The Plaintiffs also sought damages for interference with contractual relations and such other relief, plus costs.
On the same date, by Notice of Motion filed, the Plaintiffs sought an interim injunction against the Defendants worded in the same terms as the orders sought for the injunction, at paragraph 1 of the Writ of Summons.
By order of the same date, an interim injunction was granted against the Defendants.
On the 6th of May, 1994 a Notice of Motion was filed by the Defendants seeking inter alia that the order of the court dated the 27th September 1994 be discharged, and that the Defendants be allowed to commence its logging operation pursuant to its logging agreement and licence within wards 1 and 2 (formerly Ward 1) of Guadalcanal Province.

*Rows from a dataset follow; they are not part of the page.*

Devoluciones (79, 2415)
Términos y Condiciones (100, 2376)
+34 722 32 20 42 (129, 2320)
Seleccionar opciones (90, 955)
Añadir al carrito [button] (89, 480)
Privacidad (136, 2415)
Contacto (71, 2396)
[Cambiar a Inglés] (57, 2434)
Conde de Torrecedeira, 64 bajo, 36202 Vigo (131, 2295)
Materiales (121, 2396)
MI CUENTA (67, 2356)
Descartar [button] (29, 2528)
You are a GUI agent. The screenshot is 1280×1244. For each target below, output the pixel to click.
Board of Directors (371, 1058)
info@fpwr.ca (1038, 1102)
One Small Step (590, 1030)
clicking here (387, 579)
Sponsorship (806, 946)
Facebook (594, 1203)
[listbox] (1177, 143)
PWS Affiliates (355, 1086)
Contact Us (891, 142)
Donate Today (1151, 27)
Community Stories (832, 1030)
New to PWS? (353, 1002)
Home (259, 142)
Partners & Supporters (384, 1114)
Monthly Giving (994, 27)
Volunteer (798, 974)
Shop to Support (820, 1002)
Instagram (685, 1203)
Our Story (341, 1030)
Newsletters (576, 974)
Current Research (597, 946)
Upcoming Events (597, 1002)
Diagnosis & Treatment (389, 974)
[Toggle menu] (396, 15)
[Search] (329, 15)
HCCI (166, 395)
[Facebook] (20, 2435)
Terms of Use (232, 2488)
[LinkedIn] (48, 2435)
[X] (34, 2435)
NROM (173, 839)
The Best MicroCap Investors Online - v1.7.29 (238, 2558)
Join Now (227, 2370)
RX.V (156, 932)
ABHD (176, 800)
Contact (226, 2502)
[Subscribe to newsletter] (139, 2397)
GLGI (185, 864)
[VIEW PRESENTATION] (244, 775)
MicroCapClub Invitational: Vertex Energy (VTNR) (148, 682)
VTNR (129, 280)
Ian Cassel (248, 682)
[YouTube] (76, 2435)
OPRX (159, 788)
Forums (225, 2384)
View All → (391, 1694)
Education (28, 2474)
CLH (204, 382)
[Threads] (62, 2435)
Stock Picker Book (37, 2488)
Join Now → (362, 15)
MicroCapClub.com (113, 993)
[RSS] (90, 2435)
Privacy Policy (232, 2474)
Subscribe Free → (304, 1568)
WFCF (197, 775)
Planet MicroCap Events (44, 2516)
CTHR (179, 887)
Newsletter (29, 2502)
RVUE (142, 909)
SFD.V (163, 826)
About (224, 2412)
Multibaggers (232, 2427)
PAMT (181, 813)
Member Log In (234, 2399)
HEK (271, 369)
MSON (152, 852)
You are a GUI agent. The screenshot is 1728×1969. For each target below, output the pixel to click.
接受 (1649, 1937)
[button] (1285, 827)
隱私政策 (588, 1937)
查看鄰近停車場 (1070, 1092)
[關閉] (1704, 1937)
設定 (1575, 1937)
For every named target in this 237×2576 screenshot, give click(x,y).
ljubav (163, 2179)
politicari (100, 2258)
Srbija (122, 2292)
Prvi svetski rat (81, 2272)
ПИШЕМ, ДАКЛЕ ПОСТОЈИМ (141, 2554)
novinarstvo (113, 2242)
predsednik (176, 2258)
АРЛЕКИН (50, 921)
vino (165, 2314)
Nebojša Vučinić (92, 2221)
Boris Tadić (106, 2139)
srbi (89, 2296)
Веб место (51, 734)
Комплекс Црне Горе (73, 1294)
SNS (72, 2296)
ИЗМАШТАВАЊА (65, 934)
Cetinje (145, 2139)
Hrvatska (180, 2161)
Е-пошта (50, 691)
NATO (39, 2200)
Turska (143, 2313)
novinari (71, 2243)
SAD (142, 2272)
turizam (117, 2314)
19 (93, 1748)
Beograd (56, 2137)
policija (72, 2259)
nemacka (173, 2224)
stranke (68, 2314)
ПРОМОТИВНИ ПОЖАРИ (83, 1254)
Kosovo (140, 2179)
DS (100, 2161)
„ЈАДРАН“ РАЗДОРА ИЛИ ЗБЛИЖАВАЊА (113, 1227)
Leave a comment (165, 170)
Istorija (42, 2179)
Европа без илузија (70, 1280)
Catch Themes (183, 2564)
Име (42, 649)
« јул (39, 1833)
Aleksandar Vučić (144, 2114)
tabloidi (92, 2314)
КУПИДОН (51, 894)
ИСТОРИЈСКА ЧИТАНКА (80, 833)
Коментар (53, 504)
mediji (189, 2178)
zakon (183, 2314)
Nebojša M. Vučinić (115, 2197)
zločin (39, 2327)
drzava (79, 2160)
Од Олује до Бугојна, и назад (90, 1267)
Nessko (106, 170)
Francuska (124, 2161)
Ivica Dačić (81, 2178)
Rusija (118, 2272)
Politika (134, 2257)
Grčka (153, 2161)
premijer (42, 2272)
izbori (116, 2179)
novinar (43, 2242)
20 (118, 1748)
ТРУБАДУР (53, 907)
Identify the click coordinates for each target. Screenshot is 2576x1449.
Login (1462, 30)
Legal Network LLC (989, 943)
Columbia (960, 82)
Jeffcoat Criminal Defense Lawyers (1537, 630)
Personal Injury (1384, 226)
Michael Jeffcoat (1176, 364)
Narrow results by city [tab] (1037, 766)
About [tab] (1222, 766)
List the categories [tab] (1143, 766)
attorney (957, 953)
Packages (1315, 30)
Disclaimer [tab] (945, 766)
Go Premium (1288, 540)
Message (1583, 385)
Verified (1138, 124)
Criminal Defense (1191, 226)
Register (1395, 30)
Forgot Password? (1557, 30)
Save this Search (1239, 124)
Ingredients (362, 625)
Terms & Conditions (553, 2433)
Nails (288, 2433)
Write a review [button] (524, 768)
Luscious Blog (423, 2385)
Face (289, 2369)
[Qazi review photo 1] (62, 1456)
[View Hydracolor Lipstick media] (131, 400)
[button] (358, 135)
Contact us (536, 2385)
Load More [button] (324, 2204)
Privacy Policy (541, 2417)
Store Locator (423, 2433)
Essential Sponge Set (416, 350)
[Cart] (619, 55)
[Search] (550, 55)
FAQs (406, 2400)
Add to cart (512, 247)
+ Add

On the 29th of June, 1994 an amended notice of motion was filed which deleted the second paragraph in the first notice of motion and only sought orders for the discharge of the interim injunction.
On the 1st of June, 1994 the Plaintiffs filed a cross-summons seeking inter alia that the interim orders of the court be made permanent.
On the 9th of August, 1994 a further summons was filed by the Defendants, seeking to have the summons of the 1st June, 1994 struck off.
I will deal with this last summons first. The ground raised is that there is a procedural irregularity in the filing of the summons. It did not comply with the requirement of the High Court Civil Procedure Rules.
Mr Kama however points to Order 69 of the High Court Civil Procedure Rules. I am satisfied Order 69 would adequately cover the irregularity raised by the Defendants in that summons and accordingly that summons is dismissed.
The Defendants rely heavily on a number of factors that have occurred since the interim injunction had been imposed. One of these was the approval of an application to the Foreign Investment Board by the First and Third Plaintiffs for the sale and transfer of the First Plaintiff's shares to the Third Plaintiff, and the specific conditions attached to that approval.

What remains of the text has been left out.